#### Instruction 1:
In the post on gender in Plants vs. Zombies, on which platform did the writer first play the game?
#### Instruction 2:
Please list the features of the game that the post on gender in Plants vs. Zombies names in its paragraph beginning "In many respects" as fitting a gender-inclusive style.
#### Instruction 3:
Carry on the post about gender in Plants vs. Zombies, starting after its final sentence.

#### Extract to read:
= = = =

On Gender: Plants vs. Zombies

Posted by MatthewGuzdial on Tuesday Mar 12, 2013 Under Gender, Race & Representation

I first played Plants vs. Zombies years back when it came out for Mac OS X, and I absolutely loved the charming silliness of it. In the game you play as a homeowner bent on protecting his home (and brain) from pillaging hordes of zombies. But the real originality of the game arises in the way in which you go about defending yourself namely, with plants. Plants vs. Zombies fits within the tower defense game genre, with the plants acting as your towers, but it includes a variety of other mechanics and game modes for a very diverse play experience (Wikipedia 1).

Recently, I downloaded the IOS version of Plants vs. Zombies for my iPhone, and immediately found it as satisfyingly silly as I did before. Furthermore, I found I now enjoyed an even deeper experience of the game, due to a greater understanding of game creation and a variety of cultural issues. The most glaring issue that stood out to me now was that, despite the fact that the game’s style seems to be gender-inclusive (collecting and creating are primary goals), a number of elements of the game lean it well into the bounds of traditional “male” gaming (Pearce).

In many respects, Plants vs. Zombies stands as an excellent example of a gender inclusive game. The art style alone, at least on the side of the plants, fits well within the “beautiful/cute” category, with ever smiling sunflowers and adorably grumpy squashes (Pearce). The game further allows for a great amount of collection in the first stage with collecting sunshine to buy to plants, and allows for collection of coins in later stages. Furthermore, the various different zombies and their unique behaviors, require understanding said behaviors to know what plants to utilize. All of these various factors fit well within play styles that girls generally enjoy (Pearce).

= = = =

#### Collected material:
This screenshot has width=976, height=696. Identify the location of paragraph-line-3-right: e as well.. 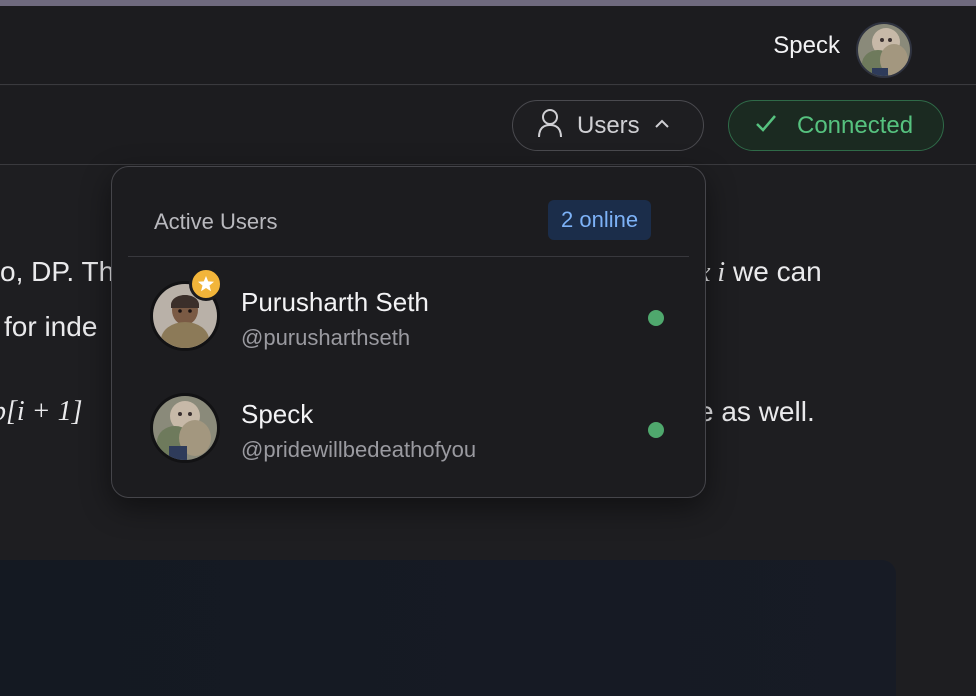
(756, 412).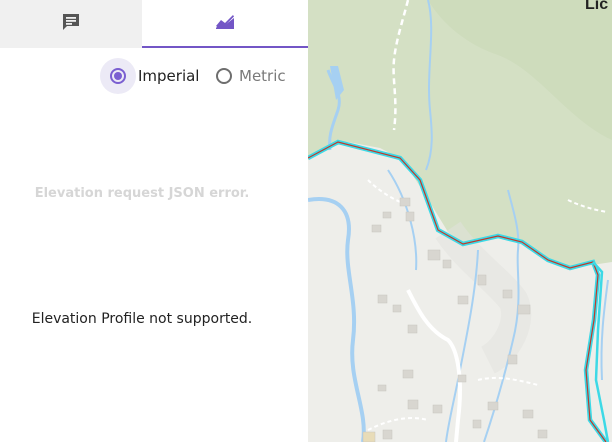 The width and height of the screenshot is (612, 442). Describe the element at coordinates (168, 76) in the screenshot. I see `radio-imperial-label: Imperial` at that location.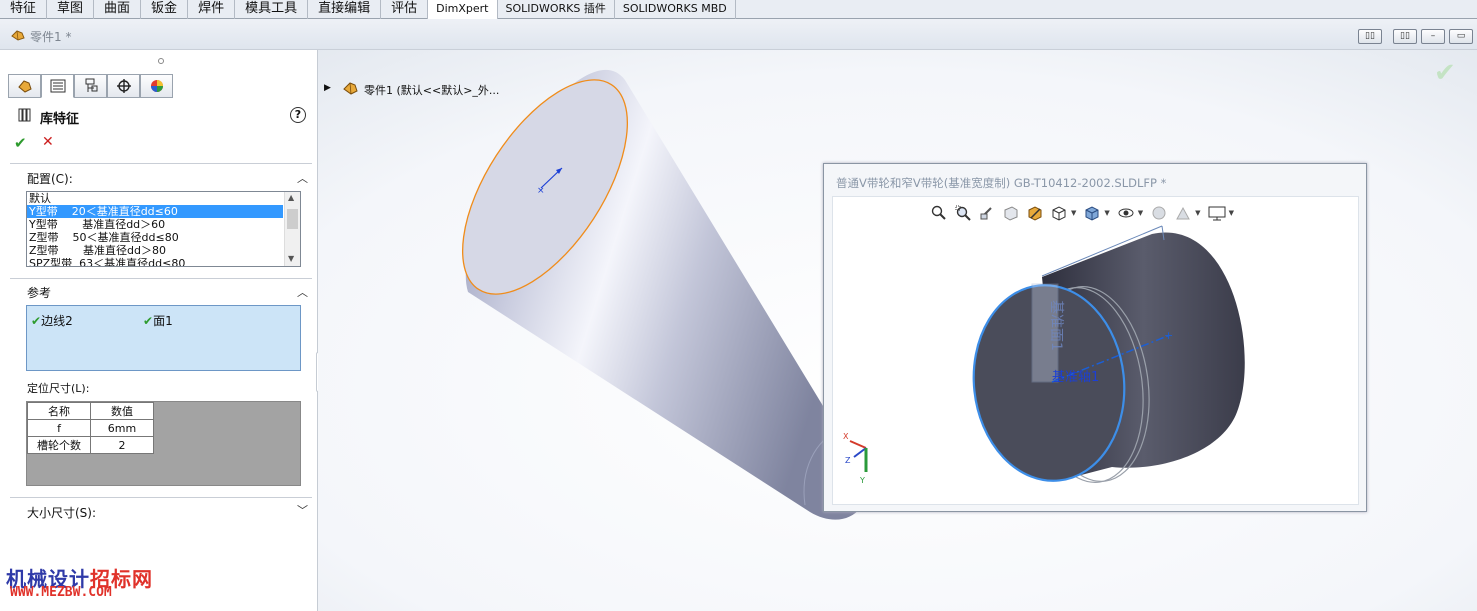 This screenshot has width=1477, height=611. Describe the element at coordinates (846, 436) in the screenshot. I see `triad-x-label: X` at that location.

= = = =

#### Output 1:
Mac OS X.

#### Output 2:
- The "beautiful/cute" art style on the side of the plants, with smiling sunflowers and grumpy squashes
- Collecting sunshine to buy plants in the first stage
- Collecting coins in later stages
- Having to understand the unique behaviors of the different zombies to know which plants to use

#### Output 3:
Despite a variety of fairly unusual or quirky mechanics by video game industry standards, the majority of the gameplay still revolves around traditional game mechanics. As with all tower defense games, players create structures to destroy enemies before they can reach a goal point. The game similarly utilizes a variety of projectiles, either catapulted or shot from different plants, a traditional fixation of “boys games” (Fullerton 2). If nothing else, the core struggle of the game places it well within the male sphere, with the player having to either destroy the zombies or be destroyed by them.

While the core of the game appears clearly male, the rest of Plants vs. Zombies stands on much more complex ground. Take for example the space in which the game takes place. While, from a narrative perspective, the game still stands as unarguably male, the mere concept of zombies lying well within the bounds of masculine narrative, the setting saves it from this strict gendering(Fullerton 3). The main battleground, and point of defense, is the player’s own home, a domestic area traditionally aligned with the feminine (Jenkins par. 53). However, the action itself takes place everywhere but within the house, including the front yard, a pool, and even the roof of the house. In fact, the game ends if a zombie ever enters the house, signifying that the game takes place well outside the bounds of the traditionally feminine, along with serving as an apt metaphor for the current Hegemony of Play that thinks that economically speaking, the feminine is equivalent with death (Fron 1).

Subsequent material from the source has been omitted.